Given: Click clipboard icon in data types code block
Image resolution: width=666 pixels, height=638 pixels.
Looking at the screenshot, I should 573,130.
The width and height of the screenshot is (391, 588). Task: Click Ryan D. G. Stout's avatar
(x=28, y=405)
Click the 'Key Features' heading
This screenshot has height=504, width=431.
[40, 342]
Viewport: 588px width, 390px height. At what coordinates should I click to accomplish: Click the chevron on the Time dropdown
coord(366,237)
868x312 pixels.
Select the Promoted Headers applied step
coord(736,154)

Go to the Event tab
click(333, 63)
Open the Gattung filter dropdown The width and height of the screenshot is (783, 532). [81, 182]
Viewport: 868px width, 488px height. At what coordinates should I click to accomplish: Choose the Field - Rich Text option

▸ How to complete this task
Could you produce an exact copy of the whole listing?

▸ Result of the task
Given: Click clipboard icon in data types code block
Image resolution: width=666 pixels, height=638 pixels.
Looking at the screenshot, I should 573,130.
The width and height of the screenshot is (391, 588). Task: Click Ryan D. G. Stout's avatar
(x=28, y=405)
Click the 'Key Features' heading
This screenshot has height=504, width=431.
[40, 342]
Viewport: 588px width, 390px height. At what coordinates should I click to accomplish: Click the chevron on the Time dropdown
coord(366,237)
868x312 pixels.
Select the Promoted Headers applied step
coord(736,154)

Go to the Event tab
click(333, 63)
Open the Gattung filter dropdown The width and height of the screenshot is (783, 532). [81, 182]
Viewport: 868px width, 488px height. At what coordinates should I click to accomplish: Choose the Field - Rich Text option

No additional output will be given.